Re: [PATCH v4 3/3] fpga: dfl: fme: add power management support

From: Guenter Roeck
Date: Sat Jun 29 2019 - 12:21:45 EST


On 6/28/19 5:33 PM, Wu Hao wrote:
On Fri, Jun 28, 2019 at 10:55:14AM -0700, Guenter Roeck wrote:
On Thu, Jun 27, 2019 at 12:53:38PM +0800, Wu Hao wrote:
This patch adds support for power management private feature under
FPGA Management Engine (FME). This private feature driver registers
a hwmon for power (power1_input), thresholds information, e.g.
(power1_max / crit / max_alarm / crit_alarm) and also read-only sysfs
interfaces for other power management information.
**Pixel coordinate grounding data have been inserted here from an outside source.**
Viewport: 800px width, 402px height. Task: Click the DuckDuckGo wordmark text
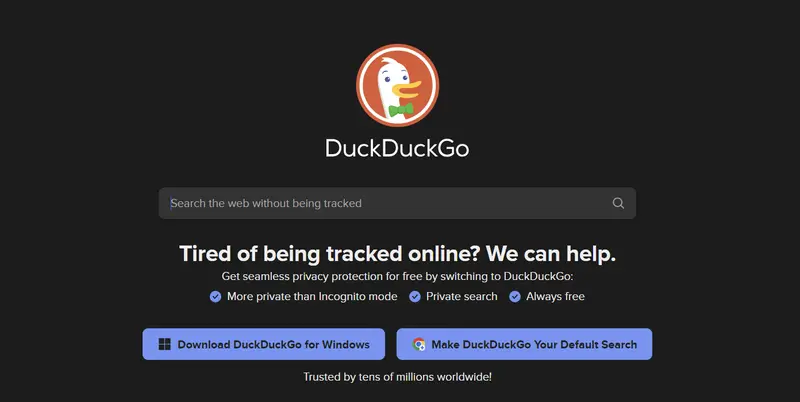point(397,148)
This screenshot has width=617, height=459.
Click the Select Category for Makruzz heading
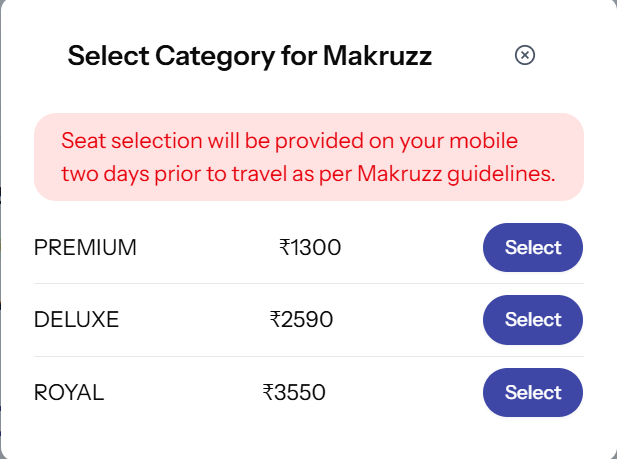(249, 56)
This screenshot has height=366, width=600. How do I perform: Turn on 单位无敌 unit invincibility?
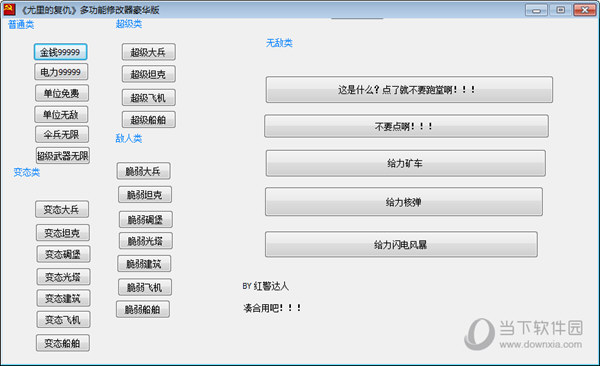61,114

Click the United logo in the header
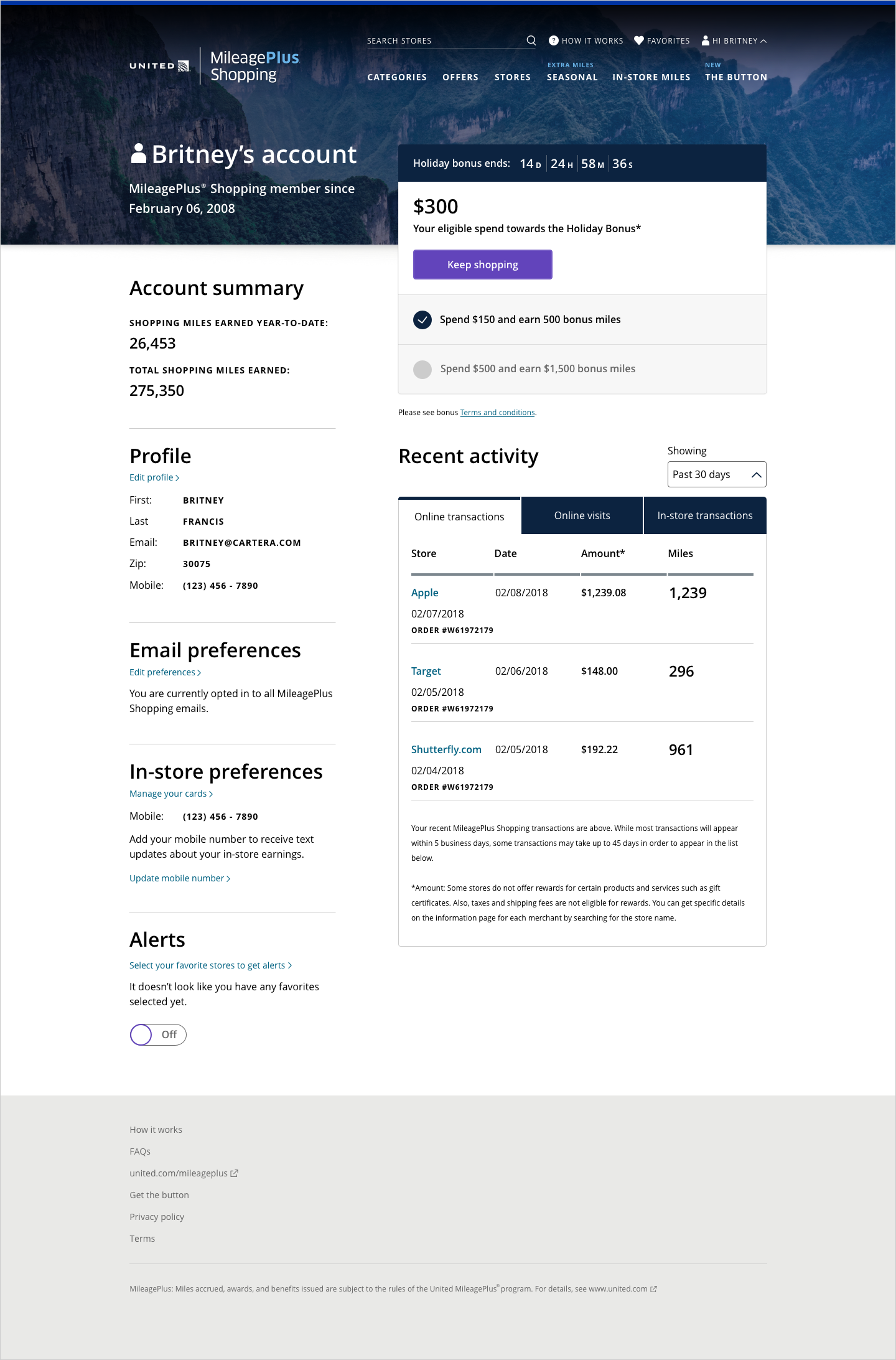click(159, 66)
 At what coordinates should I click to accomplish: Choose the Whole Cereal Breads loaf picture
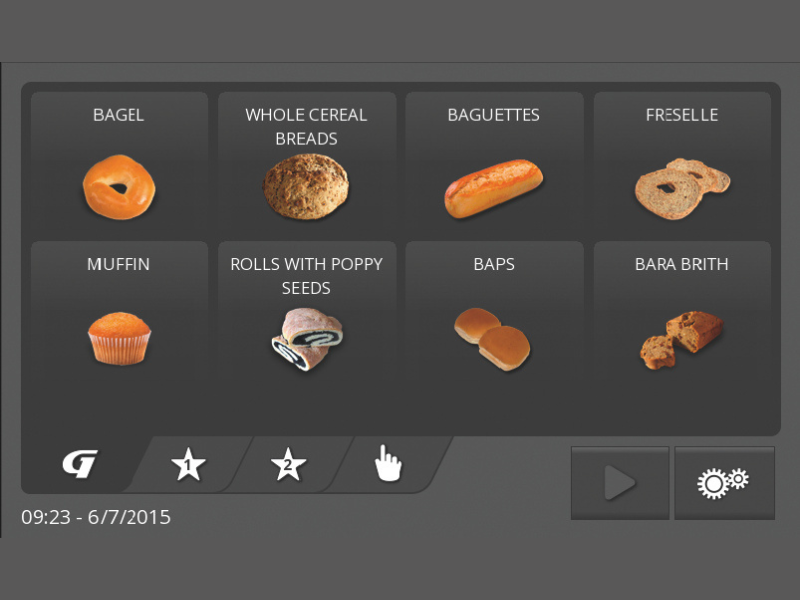pos(306,187)
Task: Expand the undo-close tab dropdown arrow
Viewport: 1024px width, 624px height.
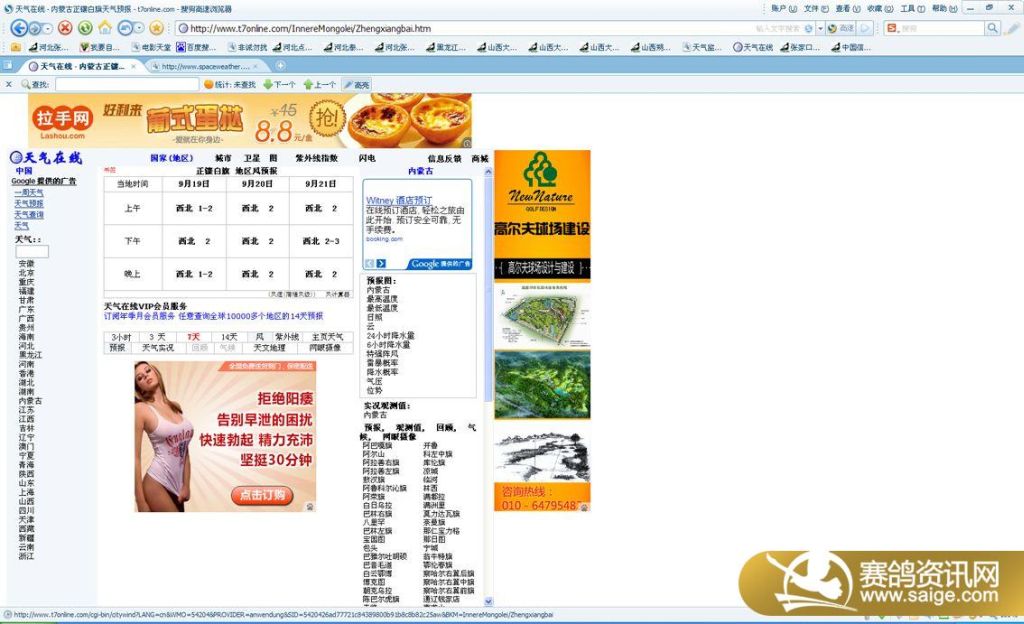Action: 138,28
For configuration,
user could write threshold values via above power1_max / crit sysfs
interface under hwmon too.

Signed-off-by: Luwei Kang <luwei.kang@xxxxxxxxx>
Signed-off-by: Xu Yilun <yilun.xu@xxxxxxxxx>
Signed-off-by: Wu Hao <hao.wu@xxxxxxxxx>
---
v2: create a dfl_fme_power hwmon to expose power sysfs interfaces.
move all sysfs interfaces under hwmon
consumed --> hwmon power1_input
threshold1 --> hwmon power1_cap
threshold2 --> hwmon power1_crit
threshold1_status --> hwmon power1_cap_status
threshold2_status --> hwmon power1_crit_status
xeon_limit --> hwmon power1_xeon_limit
fpga_limit --> hwmon power1_fpga_limit

How do those limits differ from the other limits ?
We do have powerX_cap and powerX_cap_max, and from the context
it appears that you could possibly at least use power1_cap_max
(and power1_cap instead of power1_max) instead of
power1_fpga_limit.

Thanks a lot for the review and comments.
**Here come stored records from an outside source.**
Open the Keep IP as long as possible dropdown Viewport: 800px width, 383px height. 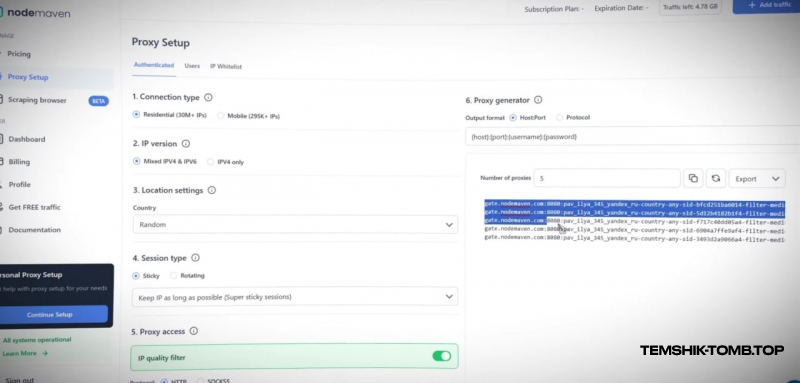click(295, 296)
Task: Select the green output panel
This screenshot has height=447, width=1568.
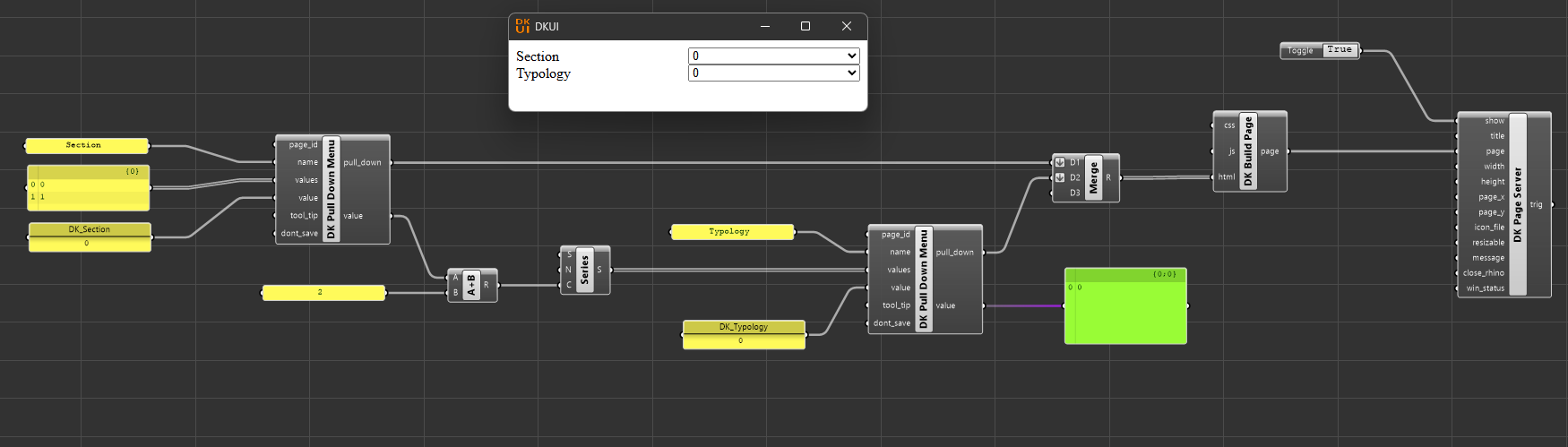Action: tap(1125, 305)
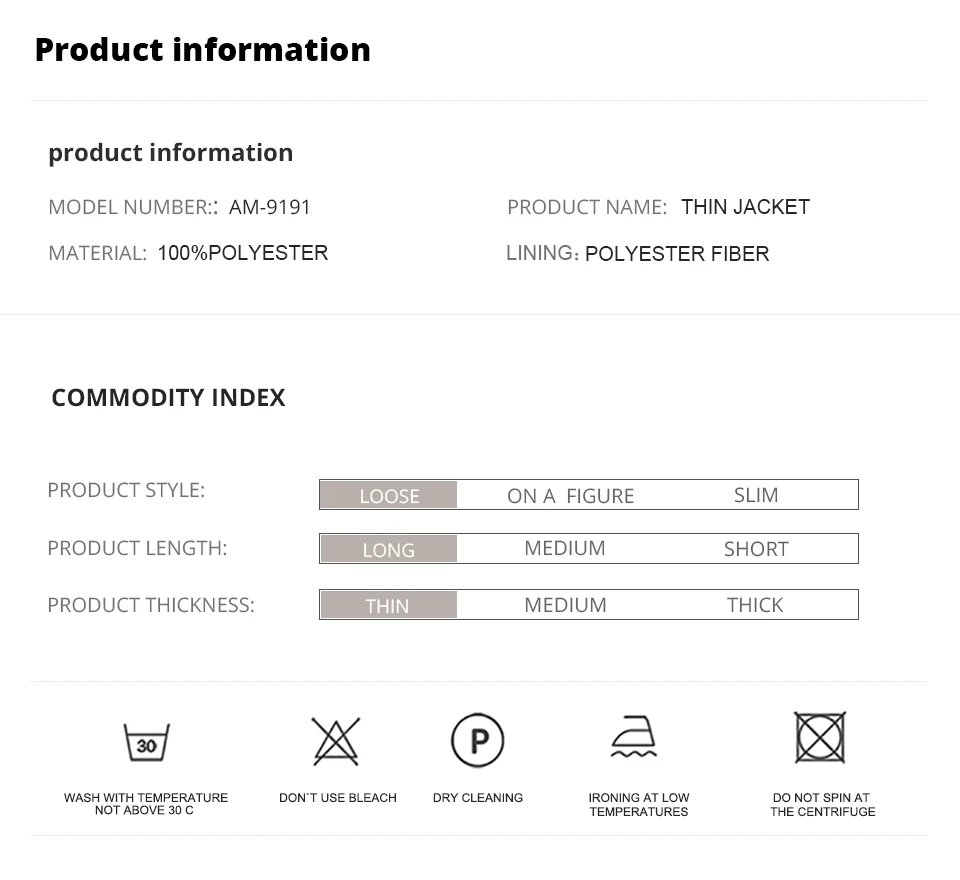Choose SHORT product length option

[756, 549]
Actually xeon/fpga_limit are introduced for different purpose. It shows
the power limit of CPU and FPGA, that may be useful in some integrated
solution, e.g. CPU and FPGA shares power. We should never these
interfaces as throttling thresholds.


Ok, your call. Just keep in mind that non-standard attributes won't show
up with the sensors command, and won't be visible for libsensors.


ltr --> hwmon power1_ltr
v3: rename some hwmon sysfs interfaces to follow hwmon ABI.
power1_cap --> power1_max
power1_cap_status --> power1_max_alarm
power1_crit_status --> power1_crit_alarm

power1_cap is standard ABI, and since the value is enforced by HW,
it should be usable.

As you see, in thermal management, threshold1 and threshold2 are
mapped to temp1_max_alarm and temp1_crit_alarm. So we feel that if
it will be friendly to user that we keep using max_alarm and crit_alarm
in power management for threshold1 and threshold2 too.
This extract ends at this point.